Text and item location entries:
---+---

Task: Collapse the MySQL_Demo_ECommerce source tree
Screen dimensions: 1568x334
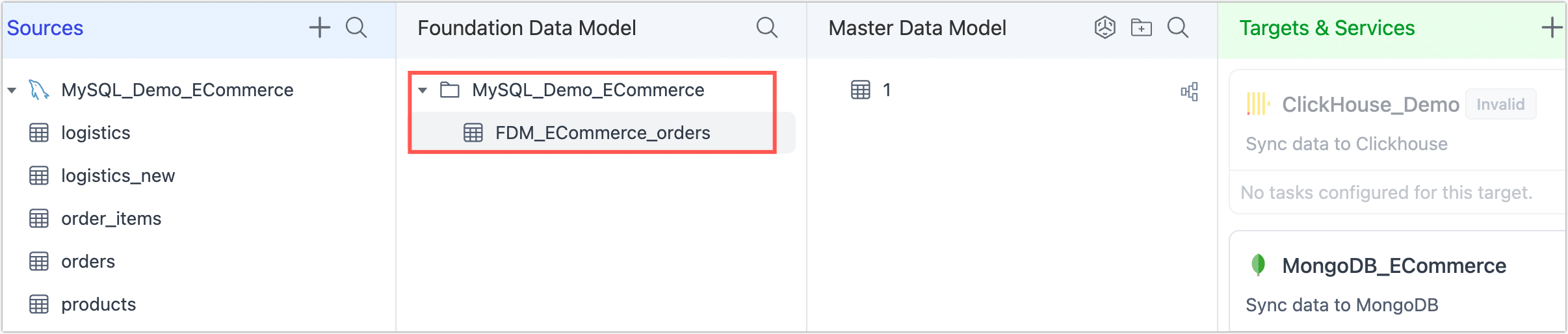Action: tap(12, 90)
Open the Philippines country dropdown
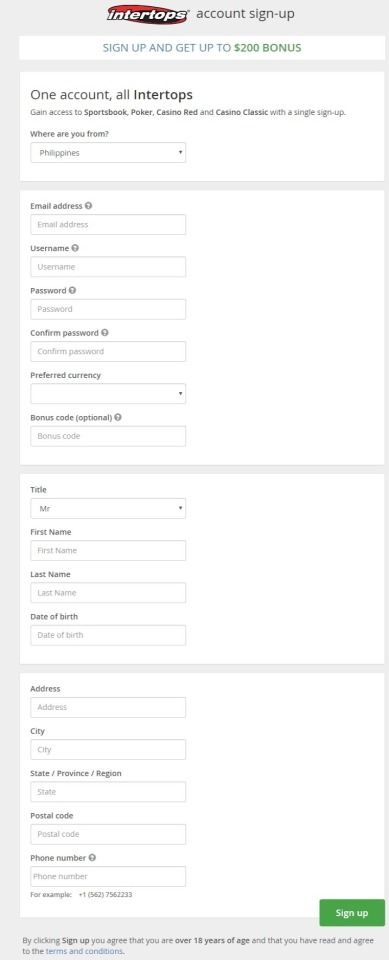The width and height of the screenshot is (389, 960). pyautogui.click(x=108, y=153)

---+---

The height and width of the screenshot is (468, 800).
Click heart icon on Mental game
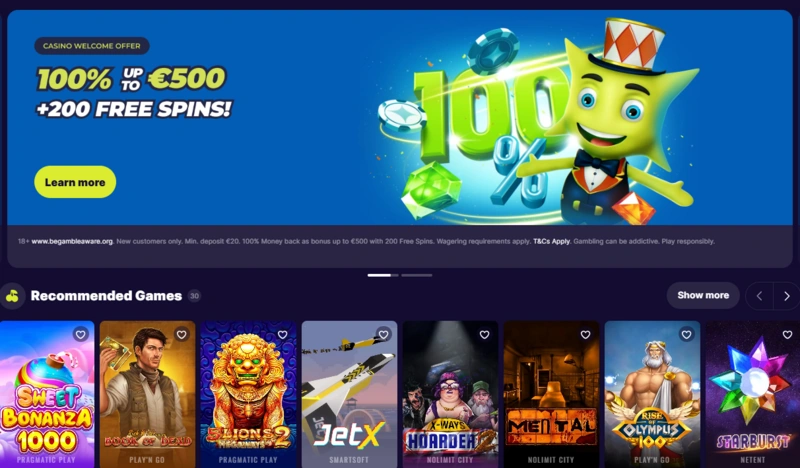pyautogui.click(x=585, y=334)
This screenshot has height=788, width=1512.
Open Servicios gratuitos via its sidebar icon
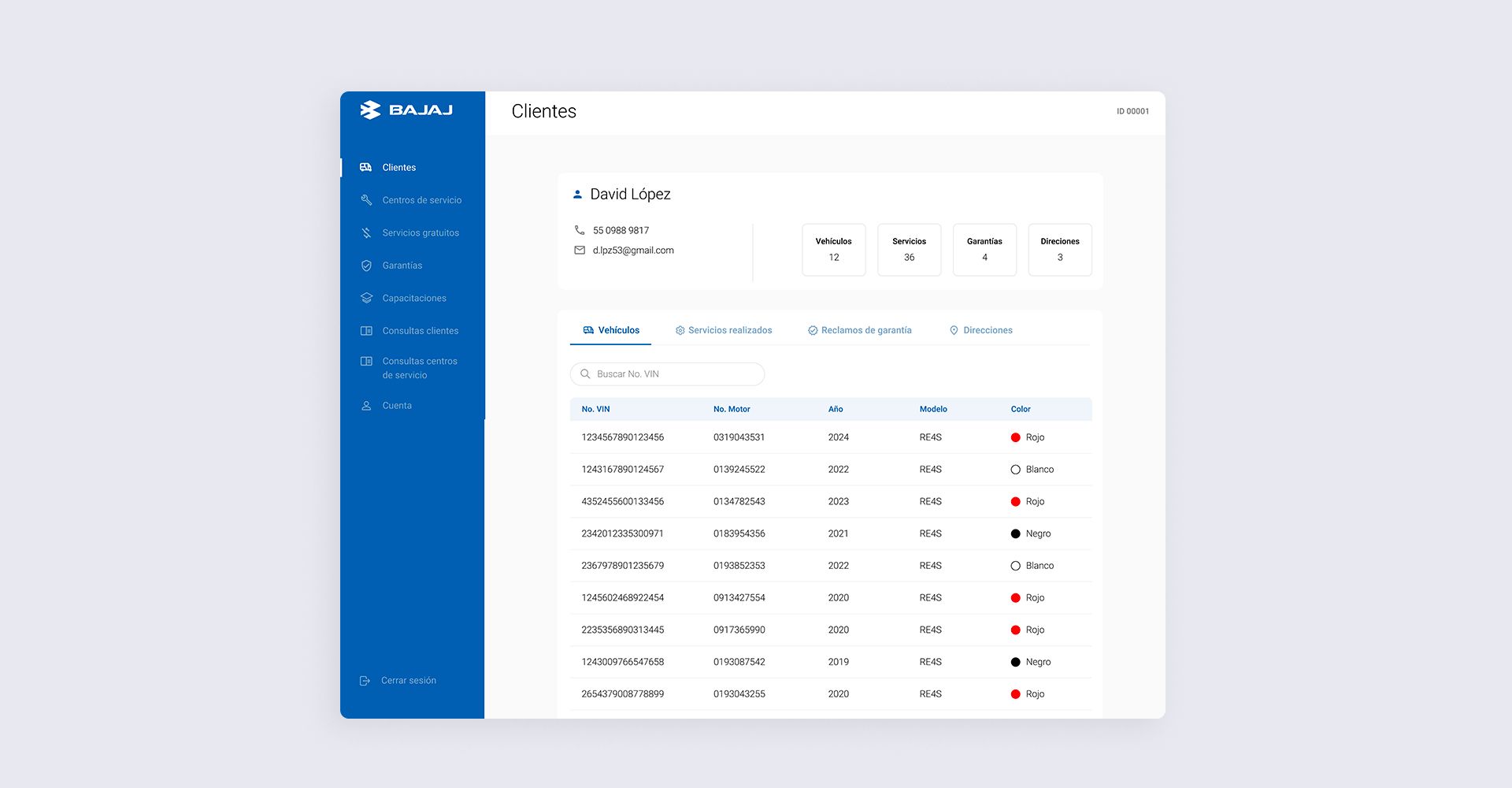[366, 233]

---+---

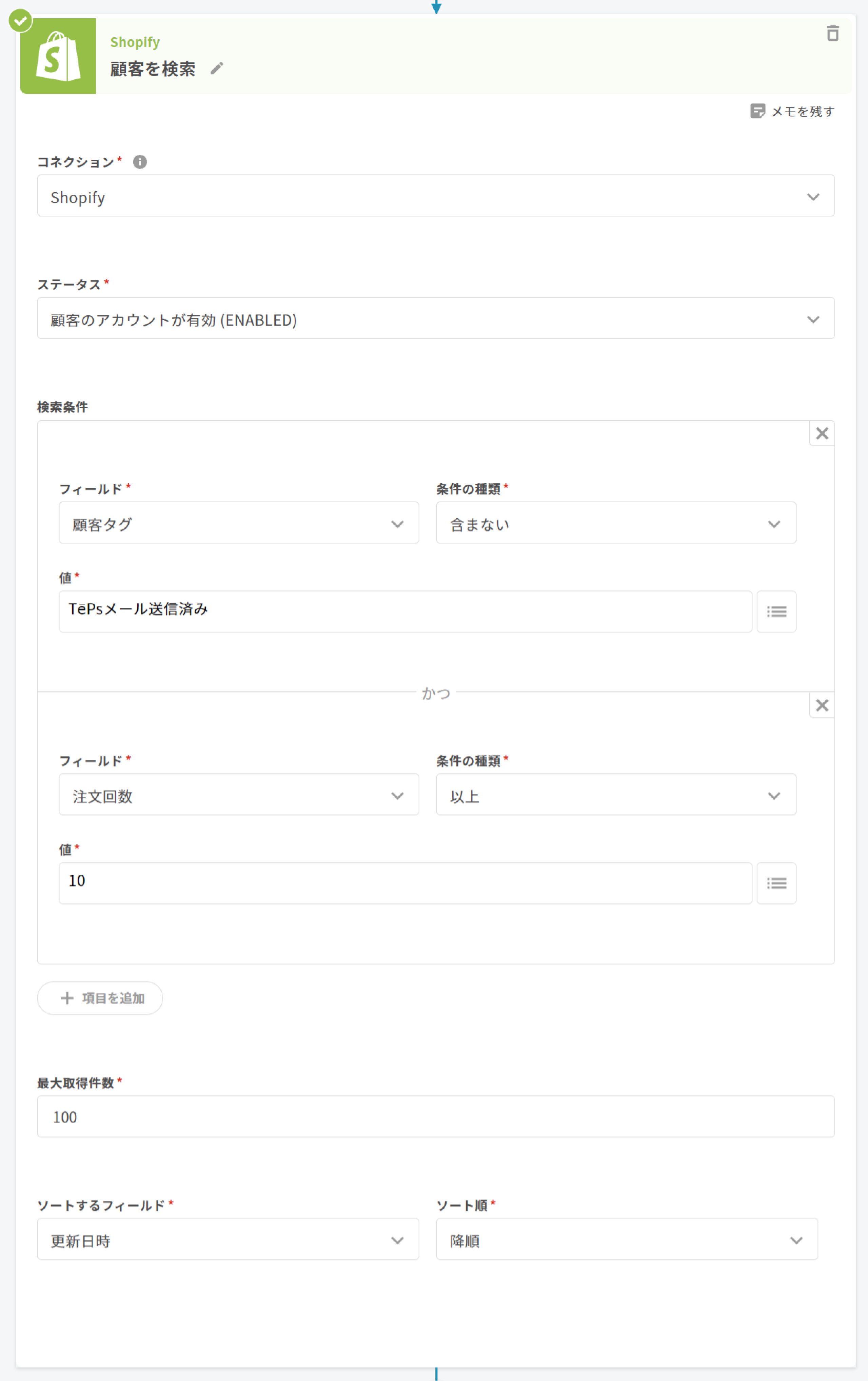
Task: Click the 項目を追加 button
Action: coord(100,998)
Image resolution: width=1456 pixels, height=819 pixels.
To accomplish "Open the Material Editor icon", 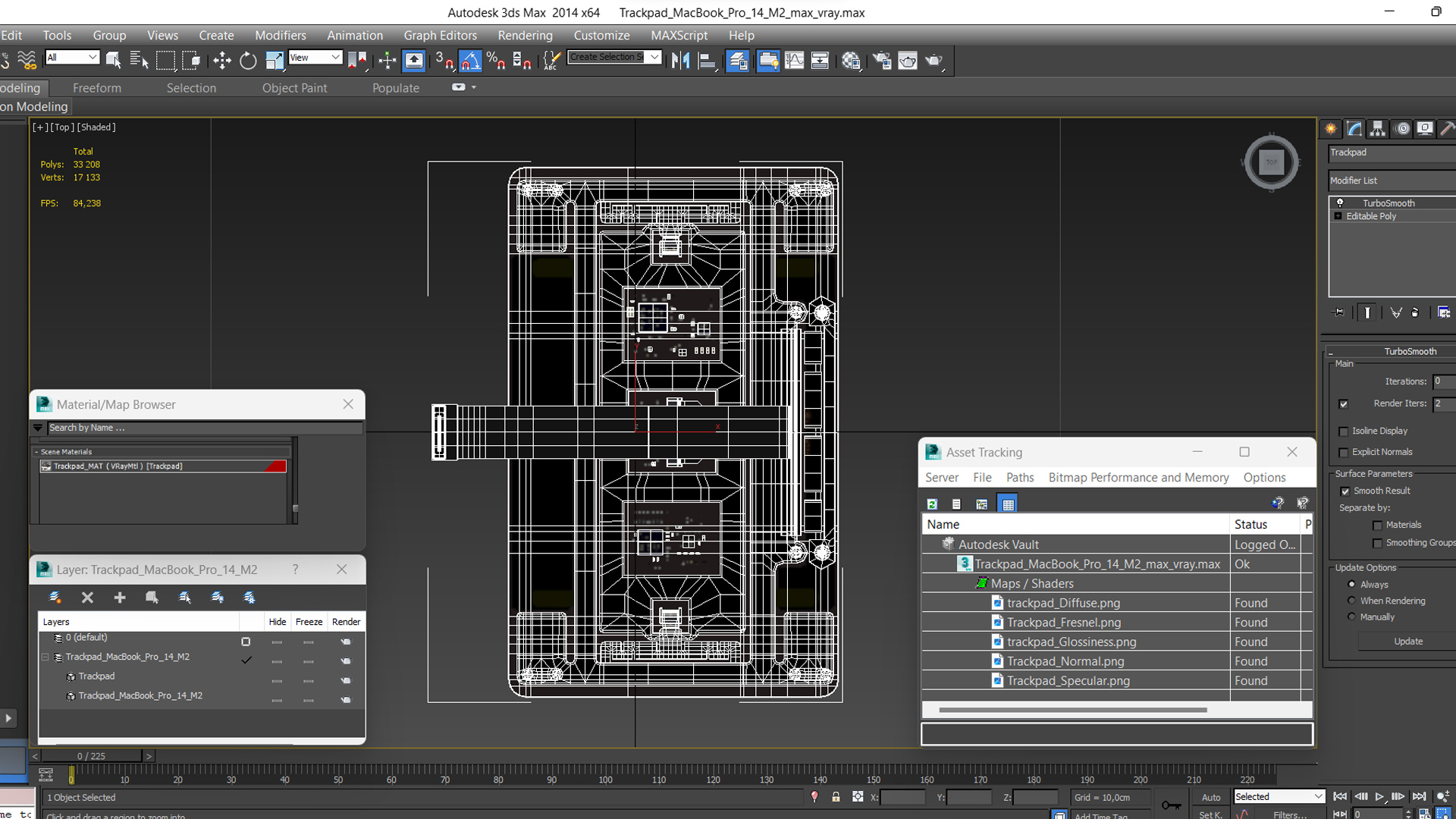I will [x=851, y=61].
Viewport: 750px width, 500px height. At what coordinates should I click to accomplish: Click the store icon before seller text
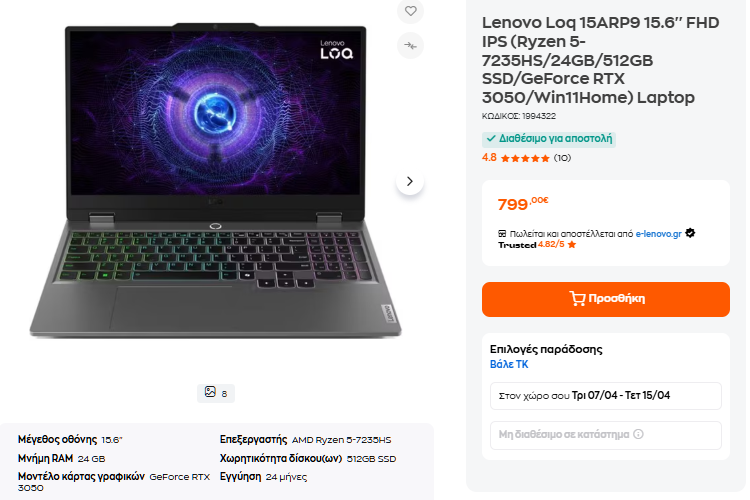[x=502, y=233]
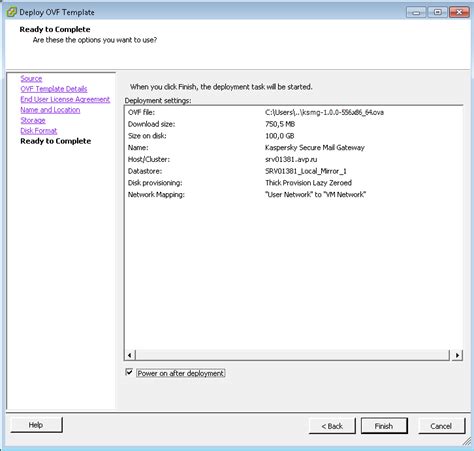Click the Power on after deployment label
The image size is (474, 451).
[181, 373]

---+---

Exercise description: Print the lines of the material exactly as they appear, starting at the line containing "Task: Collapse the" and ending at the line containing "The width and". Leave the pictures out of your answer.

Written solution:
Task: Collapse the MySQL_Demo_ECommerce source tree
Screen dimensions: 1568x334
Action: tap(12, 90)
Open the Philippines country dropdown
The width and height of the screenshot is (389, 960). pyautogui.click(x=108, y=153)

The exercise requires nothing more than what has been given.